• What is being asked
Exact reproduction of the following data is required.

• Records shown
++++++

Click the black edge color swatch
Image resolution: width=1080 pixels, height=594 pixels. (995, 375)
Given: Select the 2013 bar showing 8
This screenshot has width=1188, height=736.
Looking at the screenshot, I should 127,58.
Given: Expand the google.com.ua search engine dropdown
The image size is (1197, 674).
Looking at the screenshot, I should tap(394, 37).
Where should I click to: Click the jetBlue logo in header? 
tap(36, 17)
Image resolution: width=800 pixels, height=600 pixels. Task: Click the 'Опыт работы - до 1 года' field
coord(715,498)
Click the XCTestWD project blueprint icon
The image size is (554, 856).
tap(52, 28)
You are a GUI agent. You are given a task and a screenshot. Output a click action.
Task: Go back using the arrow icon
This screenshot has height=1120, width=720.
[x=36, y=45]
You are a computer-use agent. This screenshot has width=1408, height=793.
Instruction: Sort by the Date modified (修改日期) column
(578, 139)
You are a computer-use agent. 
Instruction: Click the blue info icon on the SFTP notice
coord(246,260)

++++++

• Exercise answer
Click the black edge color swatch
Image resolution: width=1080 pixels, height=594 pixels. (995, 375)
Given: Select the 2013 bar showing 8
This screenshot has width=1188, height=736.
Looking at the screenshot, I should 127,58.
Given: Expand the google.com.ua search engine dropdown
The image size is (1197, 674).
Looking at the screenshot, I should tap(394, 37).
Where should I click to: Click the jetBlue logo in header? 
tap(36, 17)
Image resolution: width=800 pixels, height=600 pixels. Task: Click the 'Опыт работы - до 1 года' field
coord(715,498)
Click the XCTestWD project blueprint icon
The image size is (554, 856).
tap(52, 28)
You are a GUI agent. You are given a task and a screenshot. Output a click action.
Task: Go back using the arrow icon
This screenshot has height=1120, width=720.
[x=36, y=45]
You are a computer-use agent. This screenshot has width=1408, height=793.
Instruction: Sort by the Date modified (修改日期) column
(578, 139)
You are a computer-use agent. 
Instruction: Click the blue info icon on the SFTP notice
coord(246,260)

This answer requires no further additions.